Ian Burns
- Full name: Ian George Burns
- Born: 7 December 1955 Dublin, Ireland
- Died: 30 July 2014 (aged 58) Connemara, Ireland

Rugby union career
- Position(s): Fly-half

International career
- Years: Team / Apps / (Points)
- 1980: Ireland / 1 / (0)

= Ian Burns (rugby union) =

Irish rugby union player

Ian George Burns (7 December 1955 – 18 January 2010) was an Irish businessman and rugby union international.

Burns was born in Dublin and educated at The High School, Dublin. The fly-half in the school side, he formed a half-back partnership with John Robbie (a future Ireland player) that was instrumental to them winning the Leinster Schools Senior Cup for the first time in 1973. He captained Dublin club Wanderers and played for Leinster in provincial rugby.
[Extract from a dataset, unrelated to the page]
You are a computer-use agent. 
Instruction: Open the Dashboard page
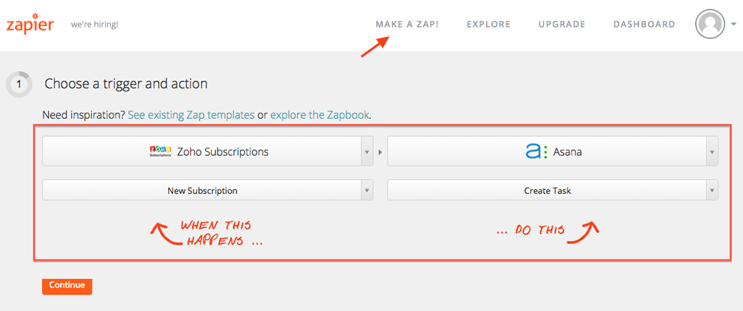coord(644,25)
In the 1980 Five Nations Championship, Burns earned his only Ireland cap against England at Twickenham, coming on as a substitute for injured centre Paul McNaughton during the first half. England won the match 24–9.

As a cricketer, Burns played 26 seasons with the YMCA Cricket Club and featured in seven Leinster Senior Cup titles.

Burns founded REDjet, a short-lived low-cost airline based in the Caribbean.